Tampoco tuvo éxito. En 1838, su hermana María Antonia, hizo la petición en ese orden al general
Carlos Soublette, presidente para entonces de Venezuela. El hizo la solicitud al Congreso, la cual rechazó.
En 1840, sus hermanas María Antonia, Juana y su sobrino Fernando Bolívar, pidieron al gobierno de
Colombia la autorización para el traslado de los restos de Santa Marta hasta Caracas.

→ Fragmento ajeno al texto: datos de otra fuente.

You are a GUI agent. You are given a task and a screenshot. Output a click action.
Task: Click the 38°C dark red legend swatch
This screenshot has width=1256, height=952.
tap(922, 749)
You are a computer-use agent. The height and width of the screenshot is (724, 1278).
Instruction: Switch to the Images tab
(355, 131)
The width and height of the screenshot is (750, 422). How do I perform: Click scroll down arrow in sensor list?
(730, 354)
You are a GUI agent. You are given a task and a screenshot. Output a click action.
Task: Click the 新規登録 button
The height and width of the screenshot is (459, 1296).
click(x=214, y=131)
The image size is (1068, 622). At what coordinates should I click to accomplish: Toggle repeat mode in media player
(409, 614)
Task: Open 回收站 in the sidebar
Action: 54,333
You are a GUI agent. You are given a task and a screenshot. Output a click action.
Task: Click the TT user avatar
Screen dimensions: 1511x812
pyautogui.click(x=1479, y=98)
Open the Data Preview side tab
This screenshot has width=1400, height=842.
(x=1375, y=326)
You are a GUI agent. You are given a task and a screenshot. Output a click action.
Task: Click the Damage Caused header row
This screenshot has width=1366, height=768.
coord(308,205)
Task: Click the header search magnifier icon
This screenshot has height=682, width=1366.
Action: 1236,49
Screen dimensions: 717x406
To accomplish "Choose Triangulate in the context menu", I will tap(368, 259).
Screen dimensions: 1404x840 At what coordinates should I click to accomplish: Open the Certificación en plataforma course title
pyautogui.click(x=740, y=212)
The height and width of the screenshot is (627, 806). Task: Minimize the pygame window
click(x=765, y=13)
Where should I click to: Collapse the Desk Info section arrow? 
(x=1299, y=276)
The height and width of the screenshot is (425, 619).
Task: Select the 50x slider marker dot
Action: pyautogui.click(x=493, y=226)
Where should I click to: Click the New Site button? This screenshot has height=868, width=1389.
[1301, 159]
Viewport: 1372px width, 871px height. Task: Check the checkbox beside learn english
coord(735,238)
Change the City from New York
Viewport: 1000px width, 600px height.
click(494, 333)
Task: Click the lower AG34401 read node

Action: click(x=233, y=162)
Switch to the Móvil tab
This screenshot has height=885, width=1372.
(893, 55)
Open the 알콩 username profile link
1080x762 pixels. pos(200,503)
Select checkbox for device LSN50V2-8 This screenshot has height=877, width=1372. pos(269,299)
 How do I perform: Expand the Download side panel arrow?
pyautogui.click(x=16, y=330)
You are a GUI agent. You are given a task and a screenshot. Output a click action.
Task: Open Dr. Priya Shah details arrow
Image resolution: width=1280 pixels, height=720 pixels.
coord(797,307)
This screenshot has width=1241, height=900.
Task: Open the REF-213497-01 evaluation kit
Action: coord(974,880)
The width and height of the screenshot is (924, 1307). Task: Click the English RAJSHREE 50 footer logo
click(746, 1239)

Pasadas estas vicisitudes, el 29 de abril de 1842 el Congreso de la República aprobó el decreto para
el traslado de los restos del Libertador a Caracas. El general José Antonio Páez fijó la fecha
del 17 de diciembre de ese año para celebrar el aniversario fúnebre en todo el país. El gobierno
neogranadino, presidido por el general Pedro Alcántara Herrán, decretó la exhumación
y honores de quien fuera su jefe. Por Venezuela fue nombrado presidente de la comisión el Dr. José
María Vargas.
Los actos de exhumación fueron
anunciados al pueblo samario el día domingo 20 de noviembre de 1842, a las 5 de la tarde, mediante tres
cañonazos consecutivos y el doblar de las campanas de la catedral. Estaban presentes el general Joaquín
Posada Gutiérrez, gobernador de Santa Marta y presidente de la comisión granadina encargada para
entregar los restos; el señor Joaquín de Mier y Benítez, propietario de la Quinta de San Pedro
Alejandrino; el Dr. José María Vargas, Mariano Ustáriz (hijo) y el general José María
Carrero, quien había perdido un brazo en la guerra, llevaba puestas las charreteras y bandas usadas por
Bolívar.
El 13 de diciembre la comitiva llegó al puerto de La Guaira. Tanto en este sitio como en Caracas se le rindieron
sendos homenajes póstumos. El 17 de diciembre, duodécimo aniversario de la muerte del Libertador,
fue saludado por un tronar de cañones, dando así comienzo al más hermoso y significativo homenaje
al líder indiscutible venezolano. La procesión partió de la capilla de la Trinidad, hasta
el templo de San Francisco. El féretro es conducido por las calles elegantemente adornadas. El carro fúnebre
es seguido por las autoridades respectivas, las delegaciones extranjeras, la tropa especialmente preparada para
la trascendental ceremonia y una gran cantidad de personas marchan en silencio al lado de los restos de tan preclaro
coterráneo. A las cinco de la tarde terminó el más precioso homenaje tributado a Bolívar.
Cinco días después sus restos fueron trasladados a la Iglesia Metropolitana, junto a los de sus padres
y esposa. Así se cumplió finalmente la última voluntad del Libertador.